• WHAT YOU ARE ASKED TO DO: Every entry below is to be retyped exactly as it appears.

• DATA IN THIS EXERCISE:
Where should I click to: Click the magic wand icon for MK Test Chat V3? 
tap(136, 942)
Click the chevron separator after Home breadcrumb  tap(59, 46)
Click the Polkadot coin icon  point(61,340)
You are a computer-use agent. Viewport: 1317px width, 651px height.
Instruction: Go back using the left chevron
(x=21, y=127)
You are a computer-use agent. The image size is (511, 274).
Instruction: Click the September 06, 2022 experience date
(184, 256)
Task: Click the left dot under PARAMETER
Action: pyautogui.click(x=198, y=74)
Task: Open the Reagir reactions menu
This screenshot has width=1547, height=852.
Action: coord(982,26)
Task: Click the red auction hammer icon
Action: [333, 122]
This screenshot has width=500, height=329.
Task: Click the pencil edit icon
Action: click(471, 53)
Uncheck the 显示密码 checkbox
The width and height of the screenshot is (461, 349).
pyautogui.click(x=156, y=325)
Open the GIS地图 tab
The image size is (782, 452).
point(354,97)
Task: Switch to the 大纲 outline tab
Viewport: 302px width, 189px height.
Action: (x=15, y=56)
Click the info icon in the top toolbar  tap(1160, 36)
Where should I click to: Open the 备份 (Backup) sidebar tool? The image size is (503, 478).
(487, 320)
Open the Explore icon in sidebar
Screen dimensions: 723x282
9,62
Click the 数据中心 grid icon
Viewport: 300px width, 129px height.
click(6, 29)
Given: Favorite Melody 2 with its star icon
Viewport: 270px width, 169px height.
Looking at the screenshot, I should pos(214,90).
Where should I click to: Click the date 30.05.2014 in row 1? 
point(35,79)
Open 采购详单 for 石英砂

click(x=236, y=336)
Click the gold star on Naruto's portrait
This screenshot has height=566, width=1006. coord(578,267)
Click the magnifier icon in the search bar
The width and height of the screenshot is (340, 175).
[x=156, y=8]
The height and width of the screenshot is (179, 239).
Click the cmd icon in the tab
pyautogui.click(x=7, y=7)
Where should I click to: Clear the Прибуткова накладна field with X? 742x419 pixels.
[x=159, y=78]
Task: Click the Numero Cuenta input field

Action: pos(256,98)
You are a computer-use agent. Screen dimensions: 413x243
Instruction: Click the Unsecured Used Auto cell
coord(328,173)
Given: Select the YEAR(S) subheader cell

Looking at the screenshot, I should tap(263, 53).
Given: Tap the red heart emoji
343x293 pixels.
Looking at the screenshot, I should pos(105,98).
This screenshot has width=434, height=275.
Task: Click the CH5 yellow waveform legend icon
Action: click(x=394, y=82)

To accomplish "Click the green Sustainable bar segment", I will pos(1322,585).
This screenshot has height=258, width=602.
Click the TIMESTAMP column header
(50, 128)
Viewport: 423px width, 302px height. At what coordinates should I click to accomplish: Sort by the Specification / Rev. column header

• REPLY:
Where should I click to: Click the magic wand icon for MK Test Chat V3? 
tap(136, 942)
Click the chevron separator after Home breadcrumb  tap(59, 46)
Click the Polkadot coin icon  point(61,340)
You are a computer-use agent. Viewport: 1317px width, 651px height.
Instruction: Go back using the left chevron
(x=21, y=127)
You are a computer-use agent. The image size is (511, 274).
Instruction: Click the September 06, 2022 experience date
(184, 256)
Task: Click the left dot under PARAMETER
Action: pyautogui.click(x=198, y=74)
Task: Open the Reagir reactions menu
This screenshot has width=1547, height=852.
Action: coord(982,26)
Task: Click the red auction hammer icon
Action: [333, 122]
This screenshot has width=500, height=329.
Task: Click the pencil edit icon
Action: click(471, 53)
Uncheck the 显示密码 checkbox
The width and height of the screenshot is (461, 349).
pyautogui.click(x=156, y=325)
Open the GIS地图 tab
The image size is (782, 452).
point(354,97)
Task: Switch to the 大纲 outline tab
Viewport: 302px width, 189px height.
Action: (x=15, y=56)
Click the info icon in the top toolbar  tap(1160, 36)
Where should I click to: Open the 备份 (Backup) sidebar tool? The image size is (503, 478).
(487, 320)
Open the Explore icon in sidebar
Screen dimensions: 723x282
9,62
Click the 数据中心 grid icon
Viewport: 300px width, 129px height.
click(6, 29)
Given: Favorite Melody 2 with its star icon
Viewport: 270px width, 169px height.
Looking at the screenshot, I should pos(214,90).
Where should I click to: Click the date 30.05.2014 in row 1? 
point(35,79)
Open 采购详单 for 石英砂

click(x=236, y=336)
Click the gold star on Naruto's portrait
This screenshot has height=566, width=1006. coord(578,267)
Click the magnifier icon in the search bar
The width and height of the screenshot is (340, 175).
[x=156, y=8]
The height and width of the screenshot is (179, 239).
Click the cmd icon in the tab
pyautogui.click(x=7, y=7)
Where should I click to: Clear the Прибуткова накладна field with X? 742x419 pixels.
[x=159, y=78]
Task: Click the Numero Cuenta input field

Action: pos(256,98)
You are a computer-use agent. Screen dimensions: 413x243
Instruction: Click the Unsecured Used Auto cell
coord(328,173)
Given: Select the YEAR(S) subheader cell

Looking at the screenshot, I should tap(263, 53).
Given: Tap the red heart emoji
343x293 pixels.
Looking at the screenshot, I should pos(105,98).
This screenshot has width=434, height=275.
Task: Click the CH5 yellow waveform legend icon
Action: click(x=394, y=82)

To accomplish "Click the green Sustainable bar segment", I will pos(1322,585).
This screenshot has height=258, width=602.
Click the TIMESTAMP column header
(50, 128)
Viewport: 423px width, 302px height. At what coordinates should I click to accomplish: Sort by the Specification / Rev. column header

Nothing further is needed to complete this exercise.